Rows on target coordinates:

============================================================

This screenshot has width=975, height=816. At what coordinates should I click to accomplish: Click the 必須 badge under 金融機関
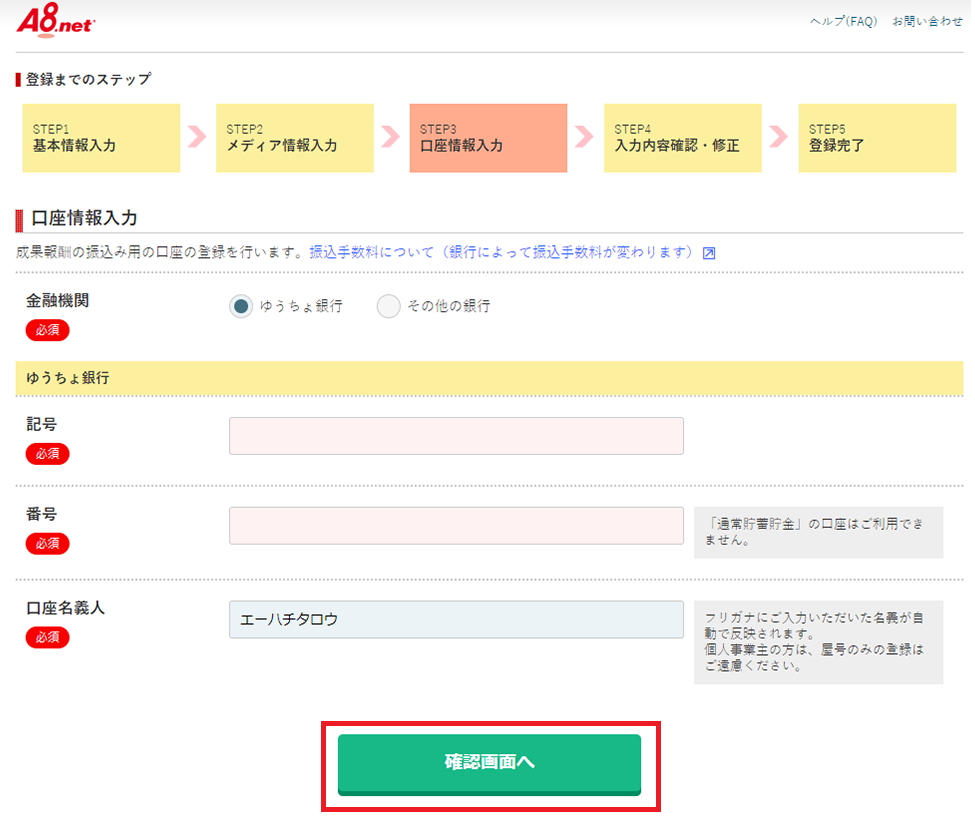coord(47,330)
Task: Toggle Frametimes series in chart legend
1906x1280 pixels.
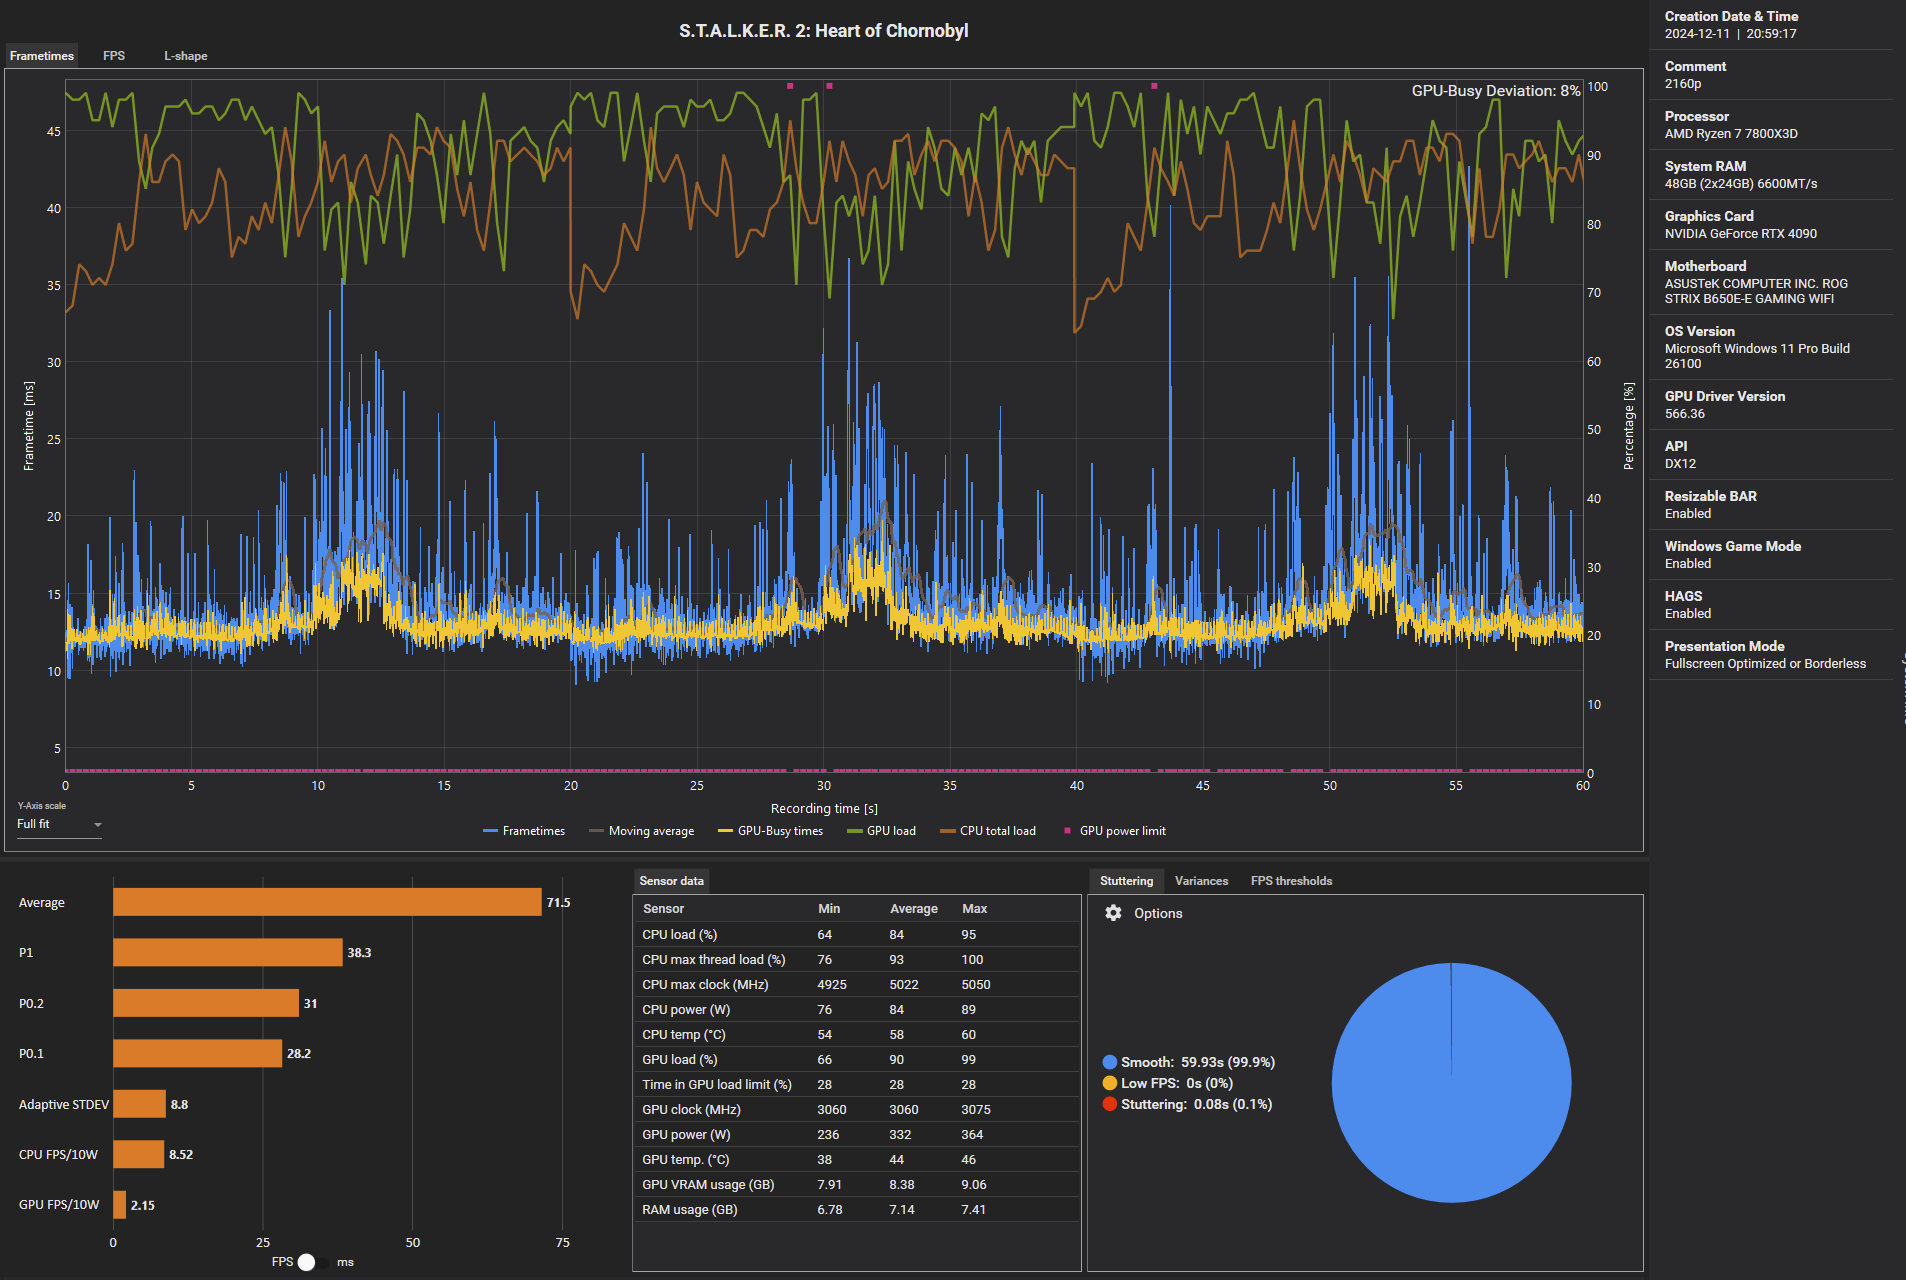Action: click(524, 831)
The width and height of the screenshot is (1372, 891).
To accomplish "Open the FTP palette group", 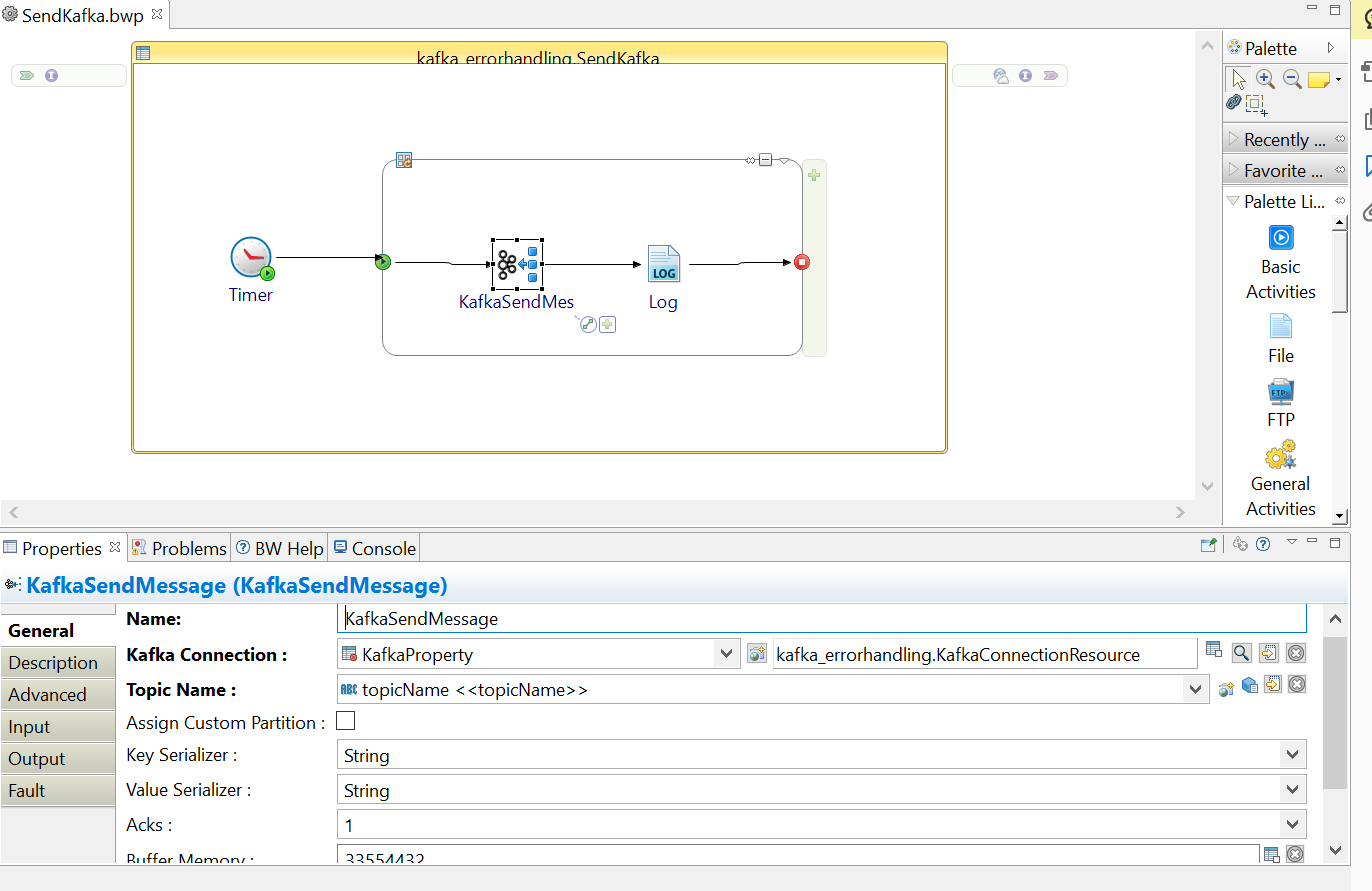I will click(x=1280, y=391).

============================================================

#### SET EXERCISE:
Could you reproduce the lines from the start of the rows up to and including the line with "Action: click(524, 831)", leaving the pictures out?

#### EXERCISE RESULT:
This screenshot has width=975, height=816. At what coordinates should I click to accomplish: Click the 必須 badge under 金融機関
coord(47,330)
Task: Toggle Frametimes series in chart legend
1906x1280 pixels.
Action: click(524, 831)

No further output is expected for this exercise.